__Written problem 1__
Answer these questions about the Neolithic Mesopotamia lecture, one per line:
(a) From where was obsidian imported?
(b) Around what year did Mesopotamian farmers move south into the flood plains between the Tigris and Euphrates Rivers?
(c) What span of years is given for the city of Tel Halaf?
__Written problem 2__
Reproduce word for word the portion of the Neolithic Mesopotamia lecture that opens with the words containing "This lecture covers" and closes with "a natural spring.".

Start of Source text

This lecture covers the Neolithic (new Stone Age) period in Mesopotamia (9,000 – 5,000 BC). During this period, plants and animals domesticated by pre-Neolithic settlers provided the bulk of people’s diet. However most residents added to their diet by fishing, hunting and gathering berries and other plant-based food.

Remains from the first farming settlements are found in northern Mesopotamia and the Levant [1], both areas with sufficient rainfall not to require irrigation. Peas and Lentils were grown close to the Eastern Mediterranean and Einkorn wheat in the Western Levant. Sheep, pigs, goats and cattle were herded in northern Mesopotamia. The rest of region was uninhabited prior to the advent of irrigation technology, except for Jericho. The latter relied on Persian Gulf agricultural settlements fed by a natural spring.

Tools used during this period relied on obsidian (which made the best knives), imported from Anatolia,[2] and bitumen (made from petroleum deposits), used to waterproof baskets and boats. Early inhabitants of Mesopotamia also adopted a new use of fire, which was first discovered by pre-human hominids. They burned limestone to make plaster, and to cover walls and floors and for food storage vessels and human figurines.[3]

Around 6,000 BC, Mesopotamian farmers moved south into flood plains lying between the Tigris and Euphrates Rivers. Thanks to thousands of years of silt laid down by the two rivers, they found the soil there extremely fertile. Moreover with the fields lying downhill from the rivers, it was easy to exploit early summer floods by building simple dykes, levees and reinforced irrigation channels.

The city of Samarra dates from this later period. Samarra culture is characterized by distinctive clay pots (repaired with bitumen) and figurines. The Samarrans grew barley and several kinds of wheat and herded sheep, goats and cattle. They also hunted and fished.

Tel Halaf in Northeastern Syria was another city (5700 – 5000 BC) appearing during this period. Thanks to abundant rainfall, no irrigation was necessary.

Jericho and a second settlement known as Catal Huyuk grew large enough to qualify as towns (defined as hundreds of residents) during this period.


[1]The Levant is an approximate historical geographical term referring to a large area in the Eastern Mediterranean region of Western Asia.

[2]Anatolia is a large peninsula in Western Asia that constitute the major part of modern-day Turkey.

End of Source text
Start of Recorded information

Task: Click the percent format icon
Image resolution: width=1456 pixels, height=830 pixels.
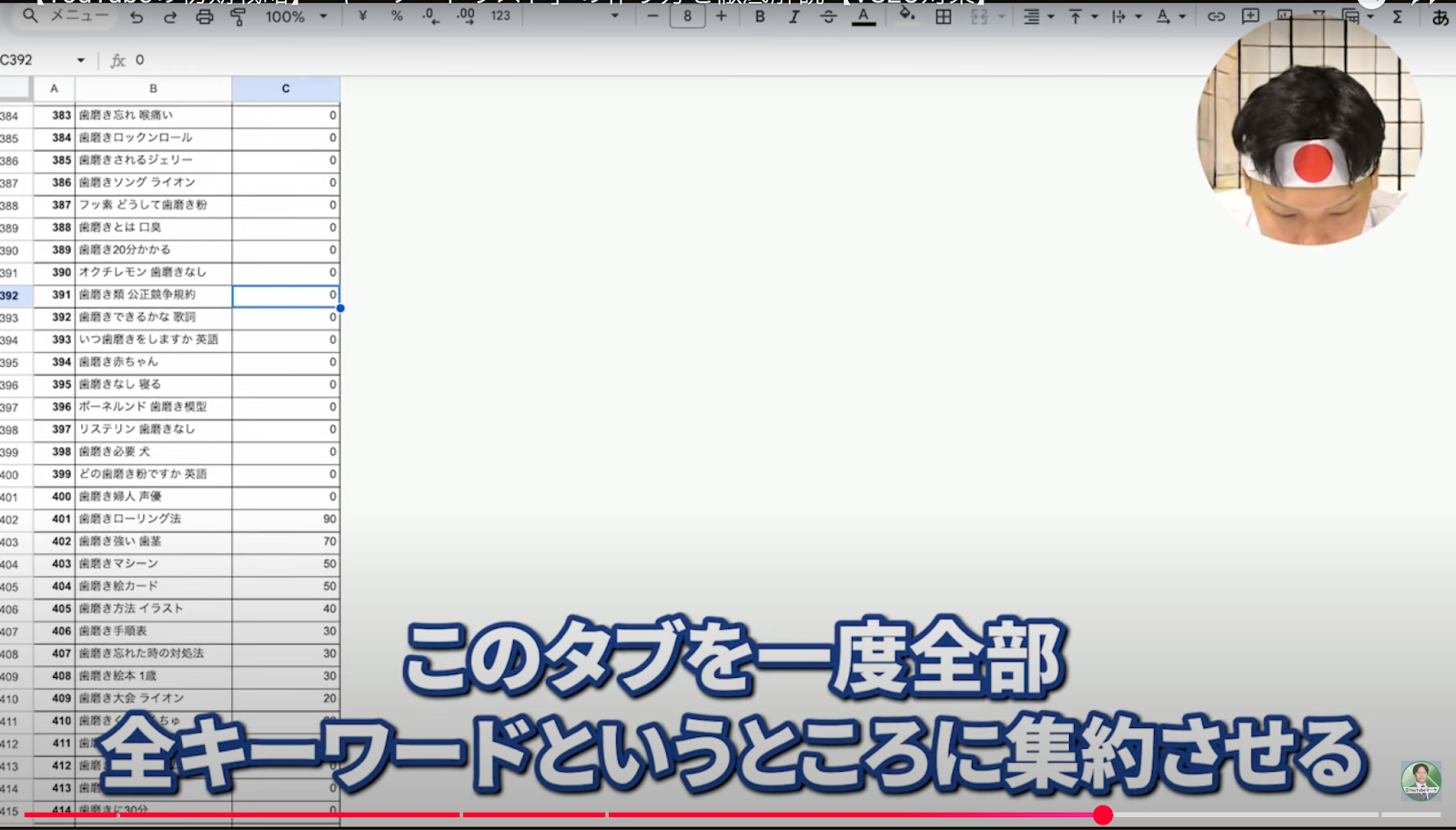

End of Recorded information

__Answer 1__
(a) Anatolia
(b) Around 6,000 BC
(c) 5700 – 5000 BC

__Answer 2__
This lecture covers the Neolithic (new Stone Age) period in Mesopotamia (9,000 – 5,000 BC). During this period, plants and animals domesticated by pre-Neolithic settlers provided the bulk of people’s diet. However most residents added to their diet by fishing, hunting and gathering berries and other plant-based food.

Remains from the first farming settlements are found in northern Mesopotamia and the Levant [1], both areas with sufficient rainfall not to require irrigation. Peas and Lentils were grown close to the Eastern Mediterranean and Einkorn wheat in the Western Levant. Sheep, pigs, goats and cattle were herded in northern Mesopotamia. The rest of region was uninhabited prior to the advent of irrigation technology, except for Jericho. The latter relied on Persian Gulf agricultural settlements fed by a natural spring.